# HOW TO COMPLETE THIS TASK
All that is wanted is the exact lines from the one with "Delete the 切张 row via its trash icon" through the last line of the entries, with both ends kept and every picture left out.

# SOURCE MATERIAL
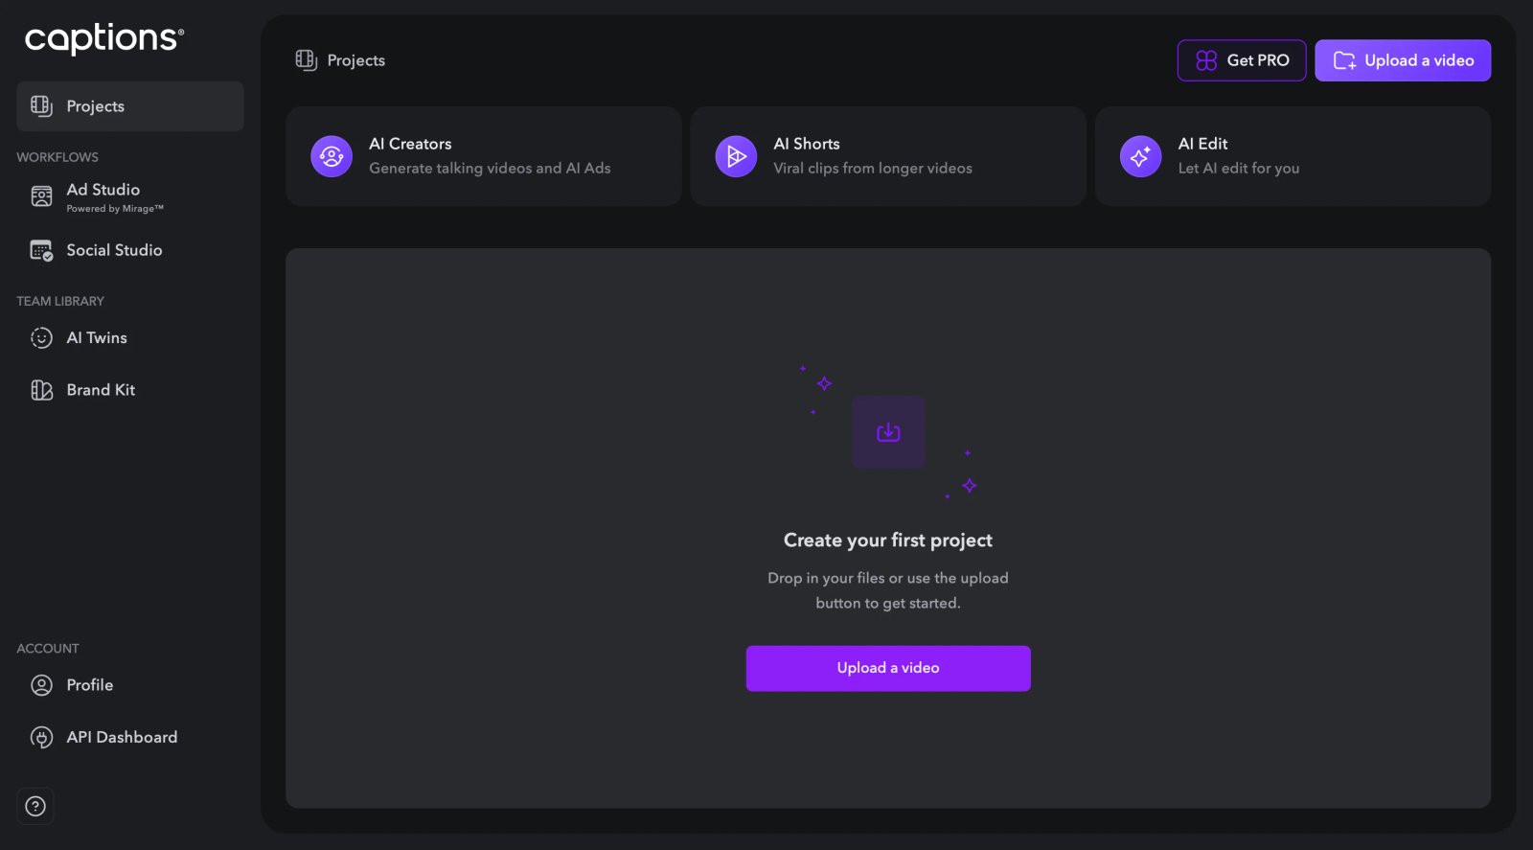
Task: Click the Brand Kit palette icon
Action: point(41,390)
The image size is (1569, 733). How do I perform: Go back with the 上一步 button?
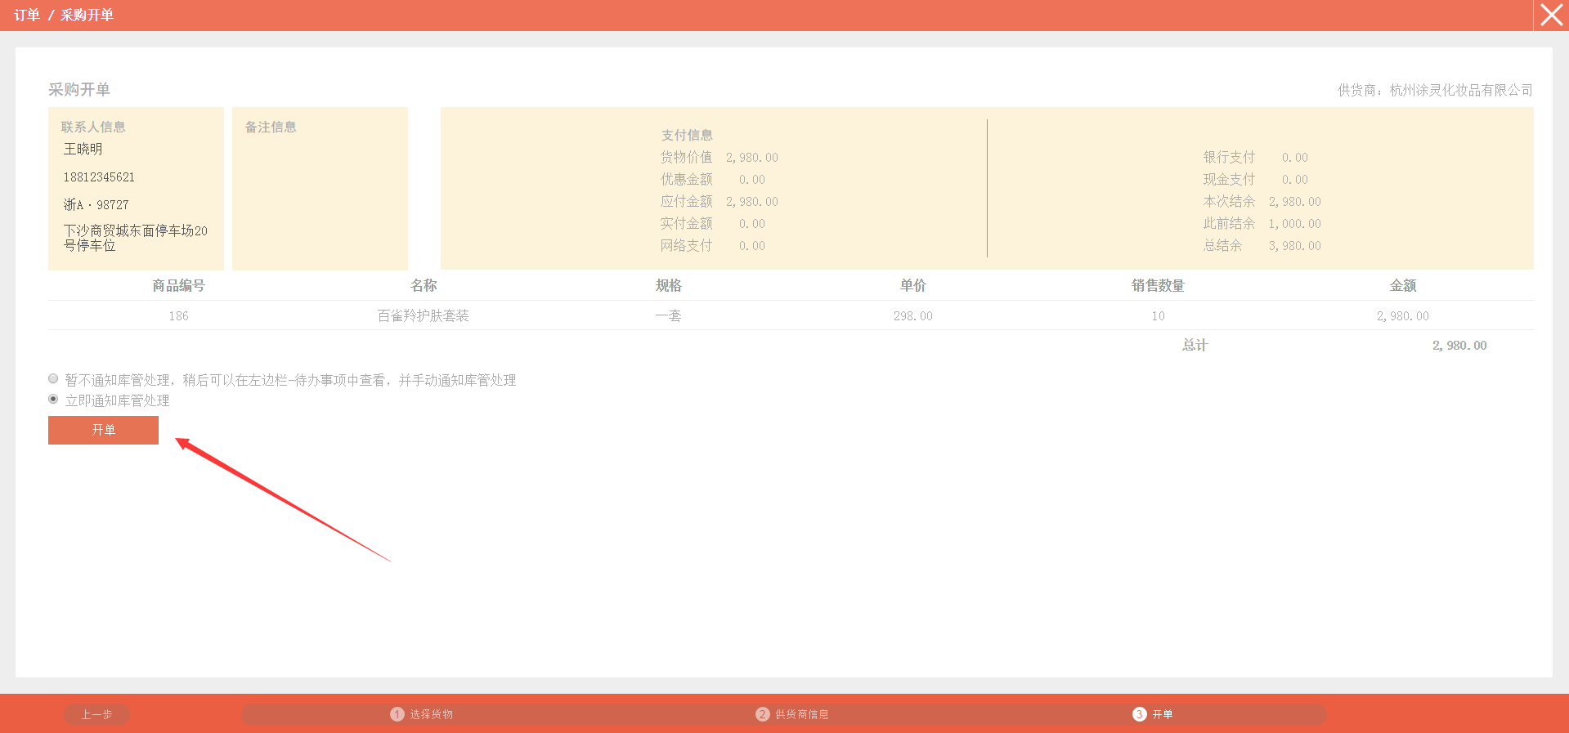(96, 714)
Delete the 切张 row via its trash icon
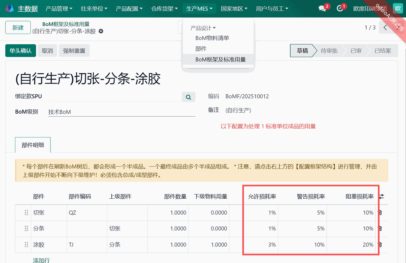Image resolution: width=406 pixels, height=263 pixels. [x=380, y=213]
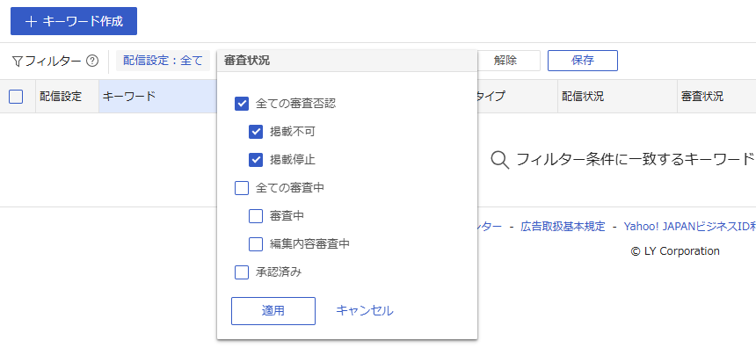Click the magnifying glass search icon
The image size is (756, 355).
[499, 159]
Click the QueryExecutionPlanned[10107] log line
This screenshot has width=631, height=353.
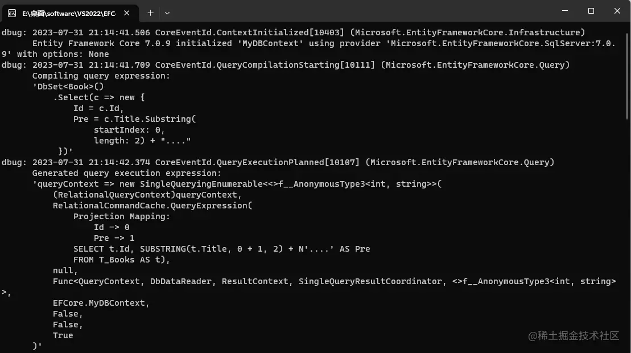pyautogui.click(x=278, y=162)
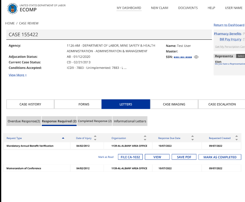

# SOLUTION TO THE PROBLEM
Delete the 切张 row via its trash icon
Image resolution: width=406 pixels, height=263 pixels. [x=380, y=213]
Click the magnifying glass search icon
The image size is (756, 355).
[499, 159]
Click the QueryExecutionPlanned[10107] log line
This screenshot has width=631, height=353.
pyautogui.click(x=278, y=162)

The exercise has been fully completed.